Per tale potenzialità l’applicazione del metodo messo a punto da Balint non è rimasto un appannaggio esclusivo della professione del medico (Minervino, 2014). Inteso come spazio e luogo che permette, attraverso il confronto e la condivisione dei membri coadiuvati dal leader, di riconoscere che cosa accade nella relazione da un punto di vista affettivo ed emotivo tra due figure, è stato utilizzato per tutte quelle professioni che hanno nella relazione una componente fondamentale. L’operatore, incontrando l’assistito, determina infatti uno scambio di parole, gesti, pensieri, emozioni che rende necessaria, oltre alla conoscenza tecnica basata sul suo ruolo nell’istituzione, una formazione psicologica, per promuovere una maggiore comprensione della propria personalità ed addestrarsi alla disponibilità empatica. In diversi contesti dove sono previsti operatori come ‘professionisti d’aiuto’, il percorso di sensibilizzazione è stato realizzato con l’obiettivo di rendere più trasparenti le emozioni ed i sentimenti che favoriscono o ostacolano nello specifico contesto di riferimento la capacità di accogliere/rispondere alle richieste degli assistiti.

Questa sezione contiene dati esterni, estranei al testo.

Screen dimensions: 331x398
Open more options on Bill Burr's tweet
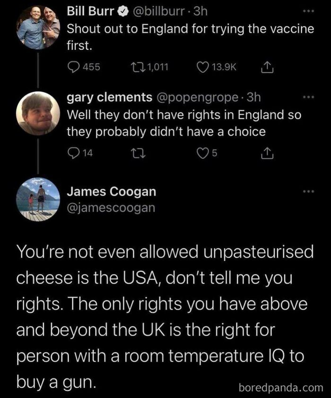click(308, 10)

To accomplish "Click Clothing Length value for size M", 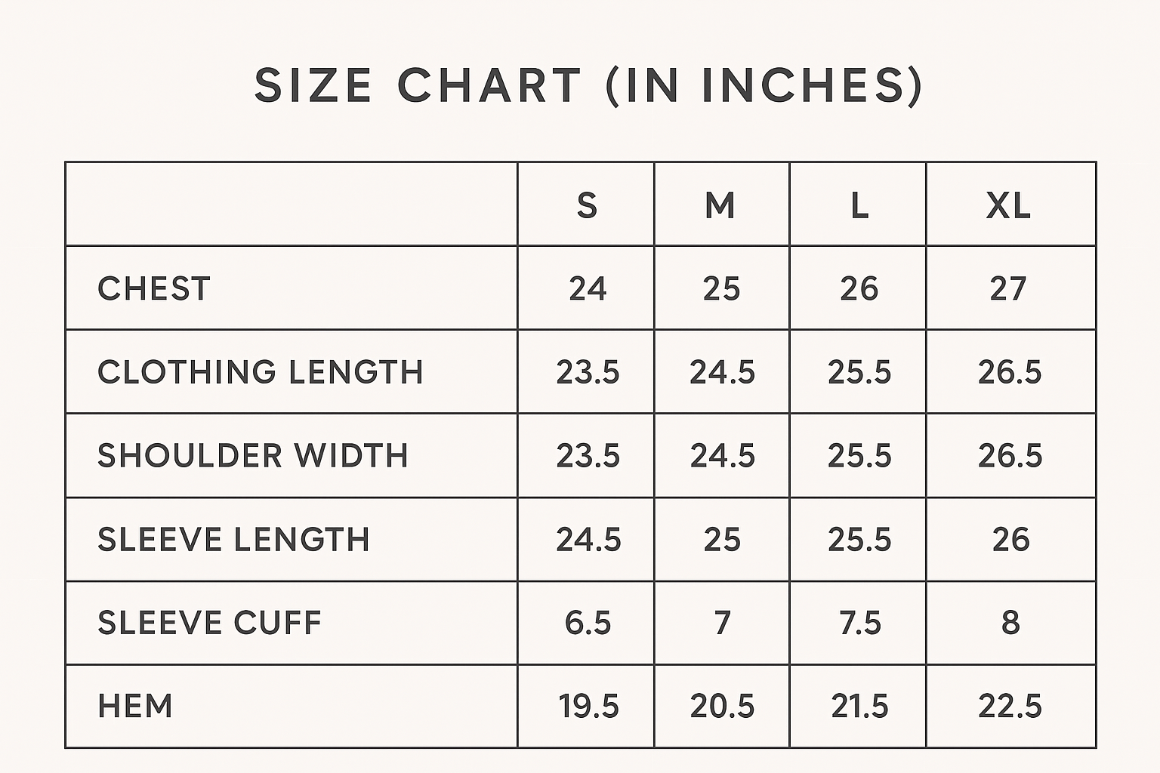I will pos(722,372).
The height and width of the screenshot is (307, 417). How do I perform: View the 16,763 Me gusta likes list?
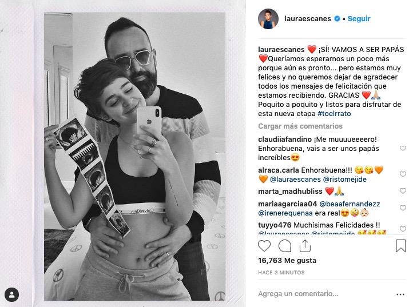click(x=287, y=261)
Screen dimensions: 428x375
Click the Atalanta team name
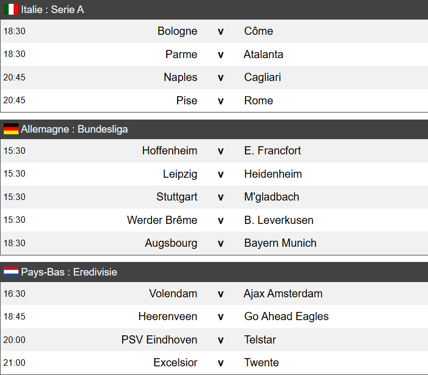pyautogui.click(x=263, y=54)
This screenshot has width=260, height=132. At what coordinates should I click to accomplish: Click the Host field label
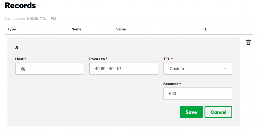point(19,59)
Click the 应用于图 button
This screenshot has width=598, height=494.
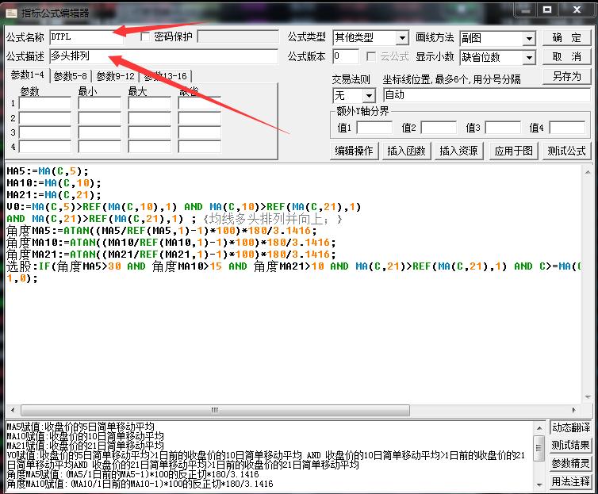pos(513,151)
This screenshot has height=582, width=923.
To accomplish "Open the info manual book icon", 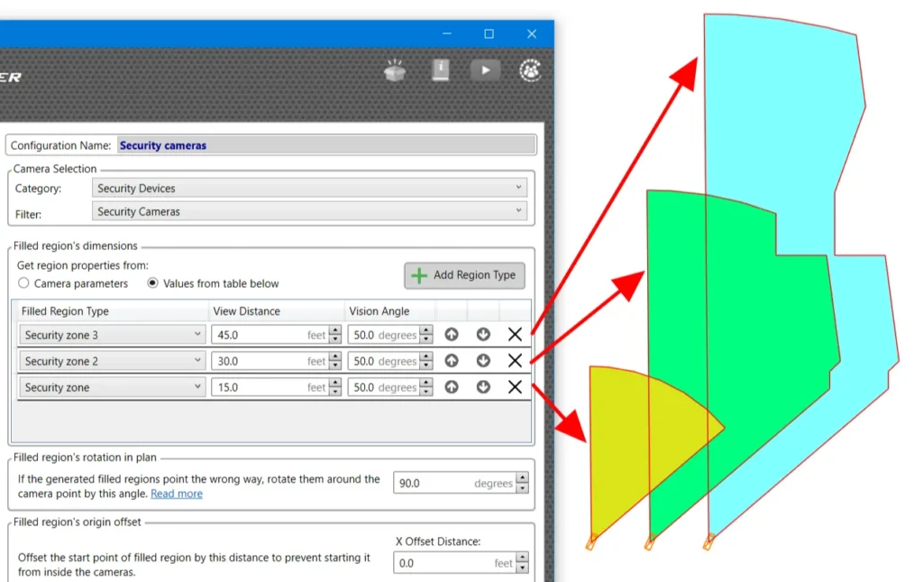I will click(440, 70).
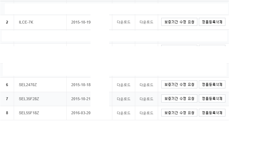
Task: Select right 다운로드 link in SEL35F28Z row
Action: click(146, 99)
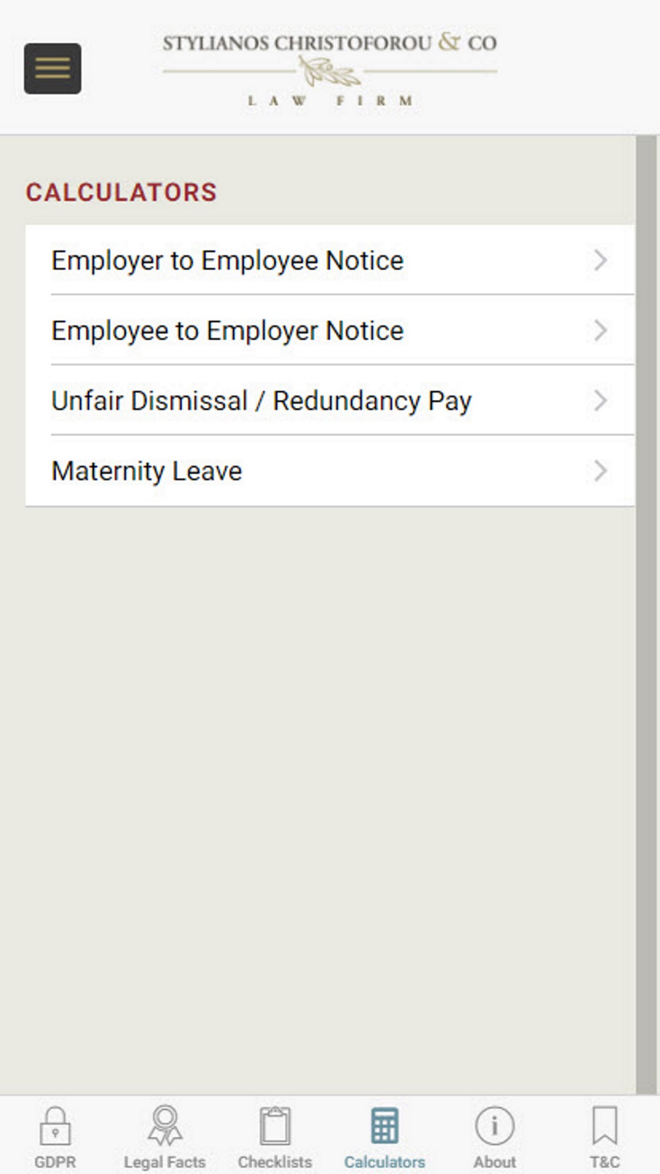
Task: Tap the Calculators calculator icon
Action: [385, 1126]
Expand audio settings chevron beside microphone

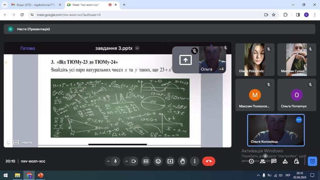pos(108,161)
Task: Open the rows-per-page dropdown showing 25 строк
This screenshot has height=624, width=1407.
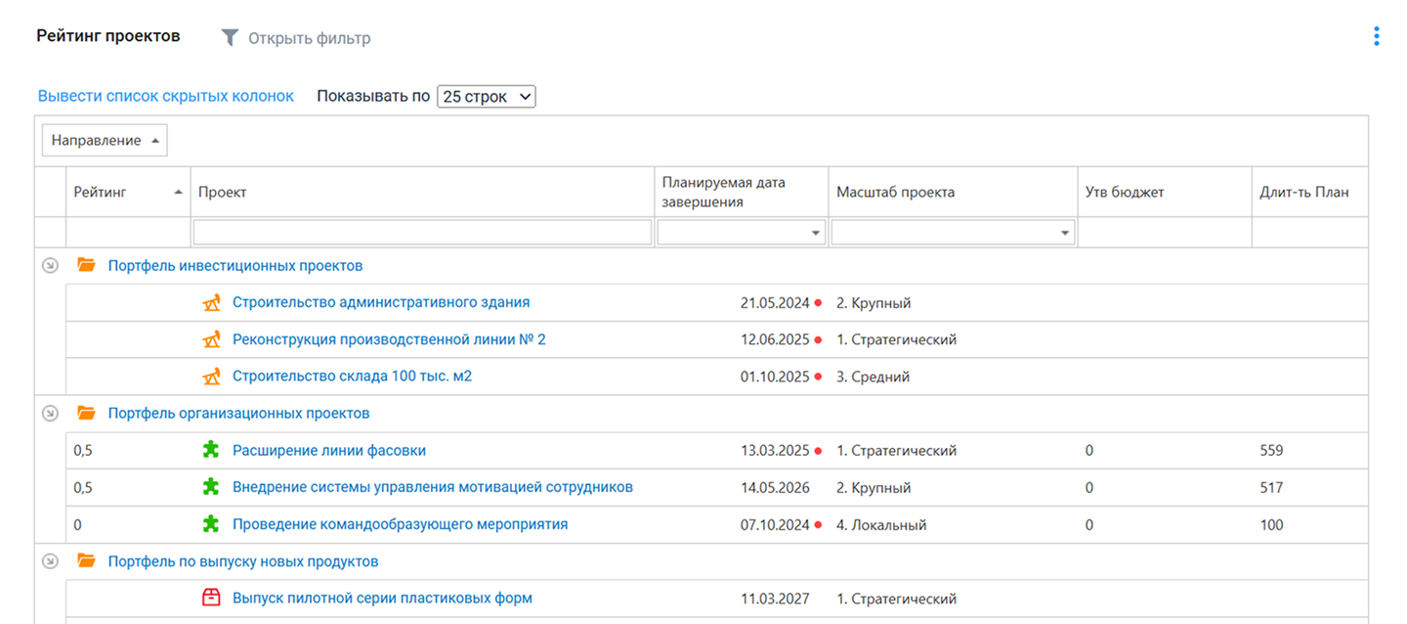Action: click(x=486, y=97)
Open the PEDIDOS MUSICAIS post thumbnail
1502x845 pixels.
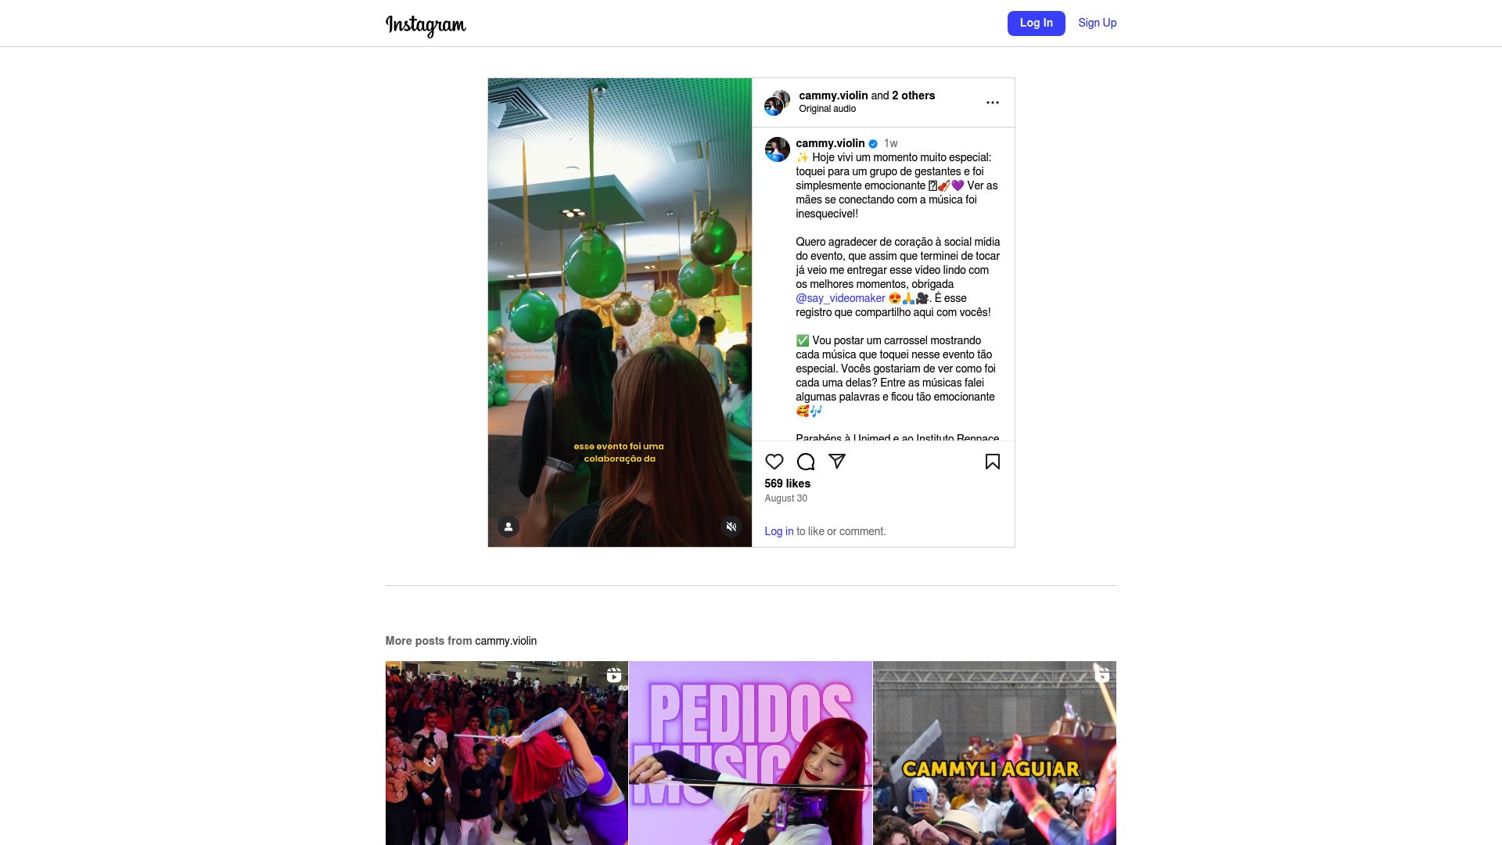pos(750,753)
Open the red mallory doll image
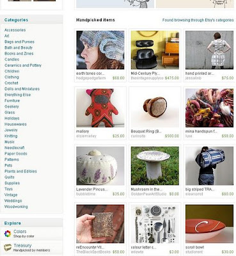 pos(100,108)
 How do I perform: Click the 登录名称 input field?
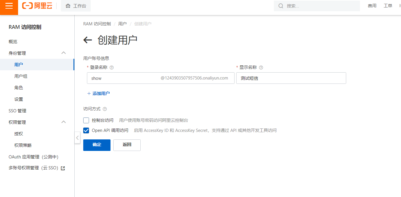(129, 78)
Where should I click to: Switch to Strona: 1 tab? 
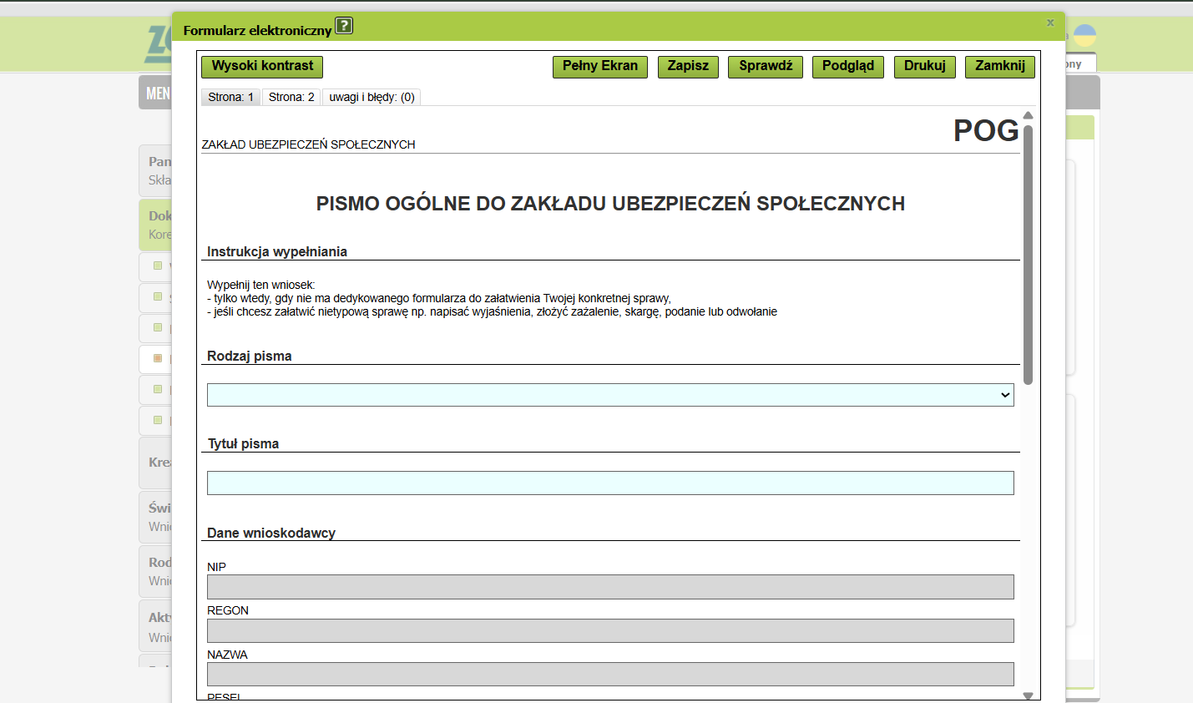[x=230, y=98]
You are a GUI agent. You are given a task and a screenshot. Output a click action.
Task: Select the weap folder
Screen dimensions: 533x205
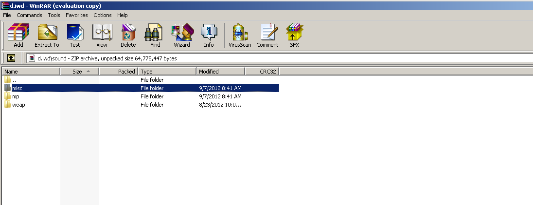18,105
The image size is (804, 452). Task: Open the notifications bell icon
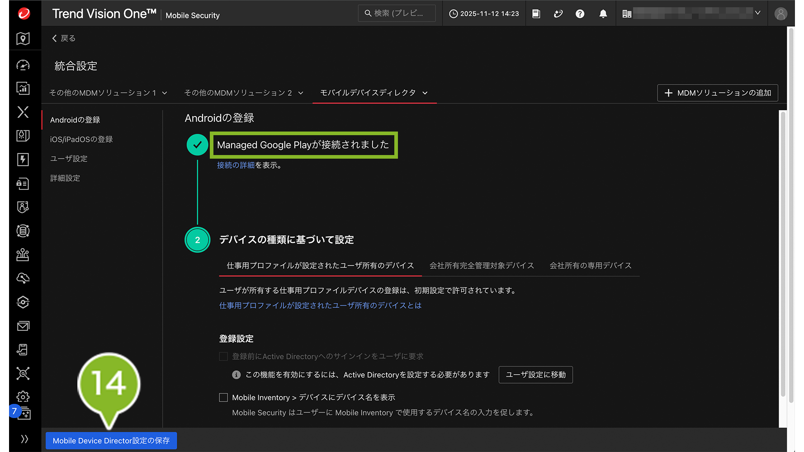point(603,14)
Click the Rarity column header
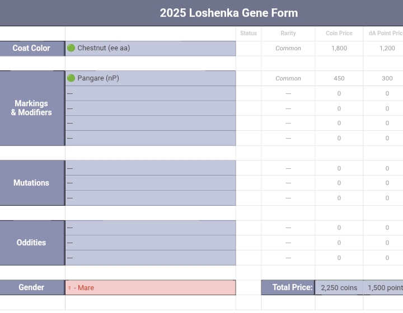Viewport: 403px width, 313px height. coord(288,34)
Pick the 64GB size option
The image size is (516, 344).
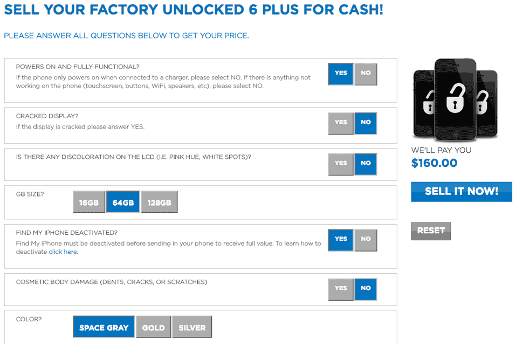pyautogui.click(x=123, y=201)
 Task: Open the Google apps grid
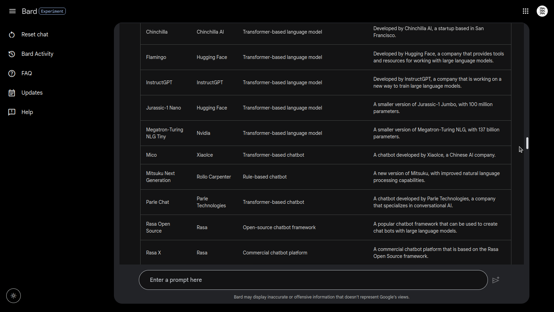(x=526, y=11)
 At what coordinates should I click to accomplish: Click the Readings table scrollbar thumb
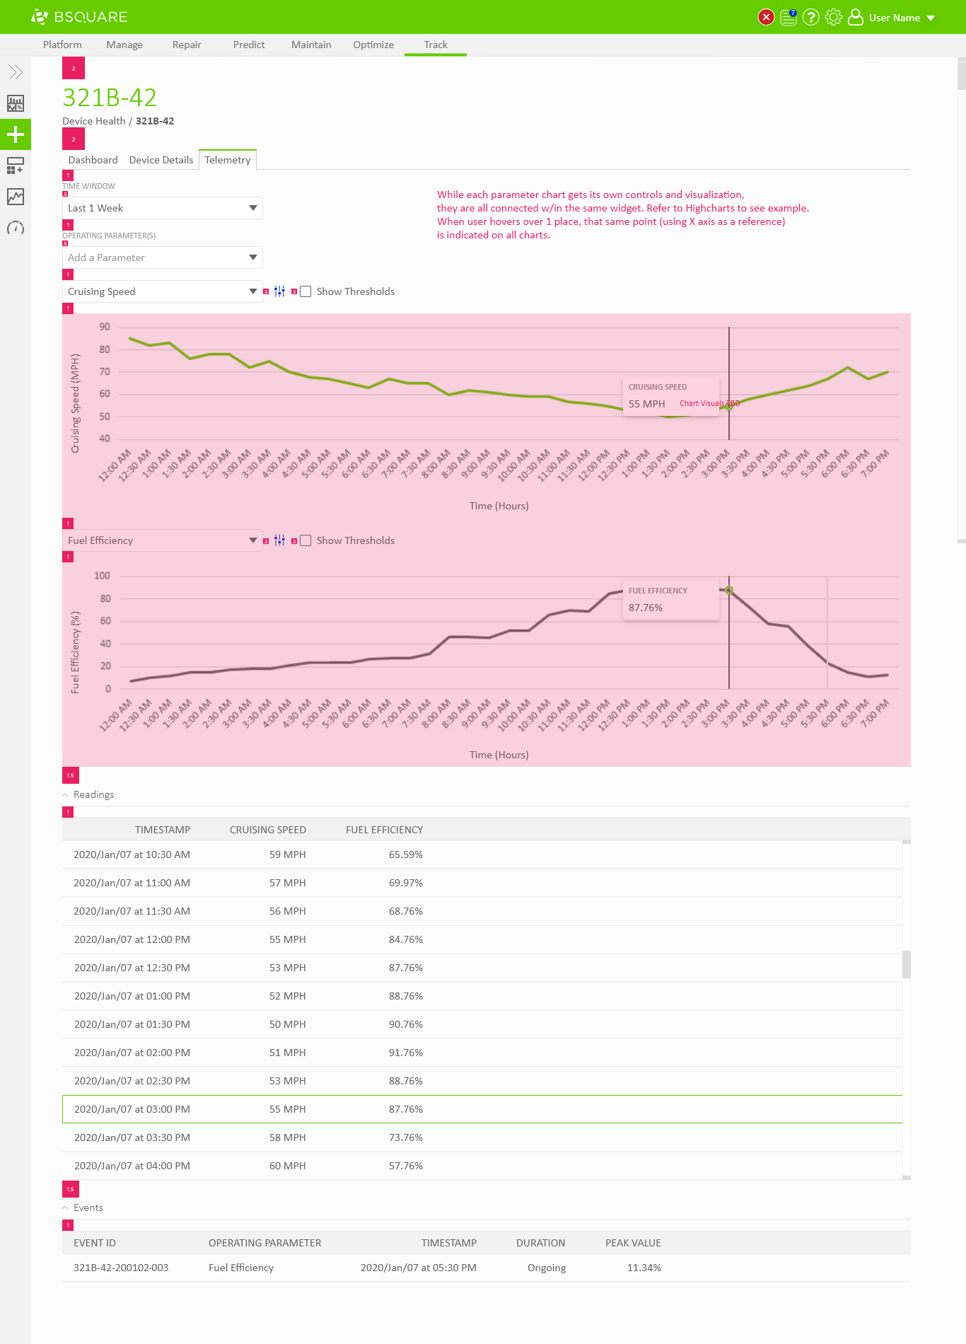point(906,964)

Anche con genitori di bambini seguiti in ambiente sanitario per patologie croniche il GB è stato utilizzato come strumento atto a migliorare la relazione genitore-figlio. Nel contesto ospedaliero ed in ambulatori di cura per soggetti in età evolutiva si sono realizzati gruppi per genitori che presentavano problematiche nello svolgimento del ruolo genitoriale (Bregani, Colombini, 2001). Il percorso ha favorito nei genitori la consapevolezza che, grazie al riconoscimento dei movimenti emotivi di ognuno, analizzabili nel gruppo tramite il confronto e la condivisione, situazioni analoghe potevano essere affrontate con diverse modalità di approccio. Il genitore, attraverso tale continuativa esperienza di sensibilizzazione, veniva stimolato a modificare il suo approccio al figlio -bambino o adolescente- provando a riconoscere le sue emozioni suscitate da comunicazioni o richieste poco ‘ascoltate’ o non comprese. In altre parole, è risultato possibile proporre ai genitori, tramite le esperienze di gruppo, un addestramento all’uso della propria personalità come valido e insostituibile strumento per riconoscere le emozioni messe in gioco nelle interazioni con i figli. Per concludere, si è potuto sperimentare che, attraverso la discussione di casi concreti ed il confronto nel gruppo, il percorso di sensibilizzazione consente ai genitori il recupero degli affetti e delle emozioni.